In this case, the Trustee has not based the Motion to Vacate on newly discovered evidence, fraud or mistake uncovered in his investigation of the Debtor's financial affairs or the administration of the bankruptcy estate. Instead, he has based his motion on the Application and bankruptcy schedules filed by the Debtor and his conclusion that in such documents the Debtor has failed to show that she satisfies the second prong of 28 U.S.C. § 1930(f)(1), namely that she could not pay the filing fee in installments. Ordinarily, such justification for a request under FRCP 60(b) would not be sufficient. However, in this case the Order was entered without notice to the Trustee.[6] In addition, the Order was entered ex parte and contained language expressly advising the Debtor that it was subject to being vacated "if developments in the administration of the bankruptcy case demonstrates that the waiver was unwarranted." The absence of any opportunity for the Trustee to be heard on the approval of the waiver of the chapter 7 filing fee arguably deprived the Trustee of due process of law.
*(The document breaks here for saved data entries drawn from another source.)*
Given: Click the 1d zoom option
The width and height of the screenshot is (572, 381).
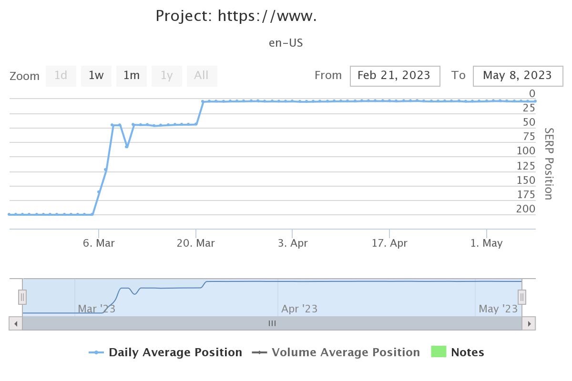Looking at the screenshot, I should [x=61, y=76].
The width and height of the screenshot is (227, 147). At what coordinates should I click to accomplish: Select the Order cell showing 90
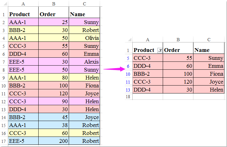54,101
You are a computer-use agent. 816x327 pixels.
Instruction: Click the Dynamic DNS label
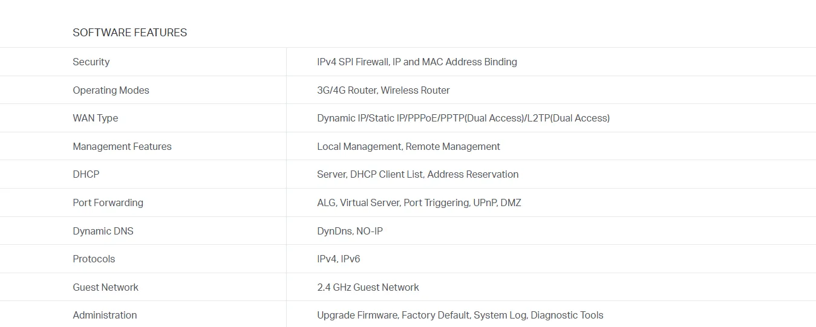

It is the availability of due process, namely the opportunity to present evidence and fully argue a question in open court, that is the basis for the requirement that the movant demonstrate extraordinary circumstances to justify relief under FRCP 60(b)(6). See Ackermann v. United States, 340 U.S. 193, 71 S.Ct. 209, 95 L.Ed. 207 (1950) (petitioner had a trial on the merits, was represented by counsel and chose not to appeal the verdict); Ahmed, 118 F.3d at 890-91 (hearing held before magistrate judge). In this case, the Trustee has not had any opportunity to present evidence or argument to the Court. The lack of opportunity was not caused by any failure of the Trustee to protect his rights or to carry out his duties as trustee, but rather was the result of an expedited decision-making process inherent in a new Congressional policy. Such circumstances are extraordinary as the Order was entered without notice and opportunity for hearing to the Trustee.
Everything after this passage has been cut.